PROBLEM STATEMENT – Pull out every row below and reproduce each one word for word, with nothing changed.

EXTRACTED MATERIAL –
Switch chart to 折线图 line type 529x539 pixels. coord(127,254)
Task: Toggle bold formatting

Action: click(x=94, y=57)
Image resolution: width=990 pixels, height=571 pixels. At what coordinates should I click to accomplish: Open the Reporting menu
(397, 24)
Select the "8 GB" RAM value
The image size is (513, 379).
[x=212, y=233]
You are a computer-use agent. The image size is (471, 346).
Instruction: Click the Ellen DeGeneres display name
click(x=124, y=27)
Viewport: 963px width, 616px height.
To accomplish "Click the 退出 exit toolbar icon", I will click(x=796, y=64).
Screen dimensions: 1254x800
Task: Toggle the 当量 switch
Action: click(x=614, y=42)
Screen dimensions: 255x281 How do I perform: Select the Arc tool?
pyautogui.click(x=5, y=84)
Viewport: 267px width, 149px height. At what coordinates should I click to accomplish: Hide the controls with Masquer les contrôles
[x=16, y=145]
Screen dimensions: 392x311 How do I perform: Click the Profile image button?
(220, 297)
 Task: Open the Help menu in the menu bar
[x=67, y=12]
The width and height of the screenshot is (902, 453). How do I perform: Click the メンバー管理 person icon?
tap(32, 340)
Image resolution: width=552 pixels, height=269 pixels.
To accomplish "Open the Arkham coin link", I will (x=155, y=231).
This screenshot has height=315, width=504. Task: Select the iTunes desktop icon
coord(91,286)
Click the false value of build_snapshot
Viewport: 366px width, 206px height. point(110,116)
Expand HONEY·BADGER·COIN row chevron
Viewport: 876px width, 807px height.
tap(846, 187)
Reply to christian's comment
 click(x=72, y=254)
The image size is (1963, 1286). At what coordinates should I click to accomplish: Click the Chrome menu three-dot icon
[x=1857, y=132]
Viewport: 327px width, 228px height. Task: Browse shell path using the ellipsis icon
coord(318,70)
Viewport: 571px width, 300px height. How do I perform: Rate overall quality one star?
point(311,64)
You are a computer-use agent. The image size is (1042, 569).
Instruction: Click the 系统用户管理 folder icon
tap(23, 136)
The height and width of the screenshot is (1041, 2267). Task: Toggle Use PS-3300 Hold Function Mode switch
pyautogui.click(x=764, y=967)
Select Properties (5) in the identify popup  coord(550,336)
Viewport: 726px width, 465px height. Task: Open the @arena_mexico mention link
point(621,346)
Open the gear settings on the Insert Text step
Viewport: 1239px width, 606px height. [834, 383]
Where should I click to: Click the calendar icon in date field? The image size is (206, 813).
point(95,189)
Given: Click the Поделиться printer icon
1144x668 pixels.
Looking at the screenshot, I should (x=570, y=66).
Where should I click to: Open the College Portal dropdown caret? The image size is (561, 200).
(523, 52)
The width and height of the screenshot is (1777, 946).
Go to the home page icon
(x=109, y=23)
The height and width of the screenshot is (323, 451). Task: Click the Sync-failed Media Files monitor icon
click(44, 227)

SOLUTION TO THE PROBLEM –
Switch chart to 折线图 line type 529x539 pixels. coord(127,254)
Task: Toggle bold formatting

Action: click(x=94, y=57)
Image resolution: width=990 pixels, height=571 pixels. At what coordinates should I click to accomplish: Open the Reporting menu
(397, 24)
Select the "8 GB" RAM value
The image size is (513, 379).
[x=212, y=233]
You are a computer-use agent. The image size is (471, 346).
Instruction: Click the Ellen DeGeneres display name
click(x=124, y=27)
Viewport: 963px width, 616px height.
To accomplish "Click the 退出 exit toolbar icon", I will click(x=796, y=64).
Screen dimensions: 1254x800
Task: Toggle the 当量 switch
Action: click(x=614, y=42)
Screen dimensions: 255x281 How do I perform: Select the Arc tool?
pyautogui.click(x=5, y=84)
Viewport: 267px width, 149px height. At what coordinates should I click to accomplish: Hide the controls with Masquer les contrôles
[x=16, y=145]
Screen dimensions: 392x311 How do I perform: Click the Profile image button?
(220, 297)
 Task: Open the Help menu in the menu bar
[x=67, y=12]
The width and height of the screenshot is (902, 453). How do I perform: Click the メンバー管理 person icon?
tap(32, 340)
Image resolution: width=552 pixels, height=269 pixels.
To accomplish "Open the Arkham coin link", I will (x=155, y=231).
This screenshot has height=315, width=504. Task: Select the iTunes desktop icon
coord(91,286)
Click the false value of build_snapshot
Viewport: 366px width, 206px height. point(110,116)
Expand HONEY·BADGER·COIN row chevron
Viewport: 876px width, 807px height.
tap(846, 187)
Reply to christian's comment
 click(x=72, y=254)
The image size is (1963, 1286). At what coordinates should I click to accomplish: Click the Chrome menu three-dot icon
[x=1857, y=132]
Viewport: 327px width, 228px height. Task: Browse shell path using the ellipsis icon
coord(318,70)
Viewport: 571px width, 300px height. How do I perform: Rate overall quality one star?
point(311,64)
You are a computer-use agent. The image size is (1042, 569).
Instruction: Click the 系统用户管理 folder icon
tap(23, 136)
The height and width of the screenshot is (1041, 2267). Task: Toggle Use PS-3300 Hold Function Mode switch
pyautogui.click(x=764, y=967)
Select Properties (5) in the identify popup  coord(550,336)
Viewport: 726px width, 465px height. Task: Open the @arena_mexico mention link
point(621,346)
Open the gear settings on the Insert Text step
Viewport: 1239px width, 606px height. [834, 383]
Where should I click to: Click the calendar icon in date field? The image size is (206, 813).
point(95,189)
Given: Click the Поделиться printer icon
1144x668 pixels.
Looking at the screenshot, I should (x=570, y=66).
Where should I click to: Open the College Portal dropdown caret? The image size is (561, 200).
(523, 52)
The width and height of the screenshot is (1777, 946).
Go to the home page icon
(x=109, y=23)
The height and width of the screenshot is (323, 451). Task: Click the Sync-failed Media Files monitor icon
click(44, 227)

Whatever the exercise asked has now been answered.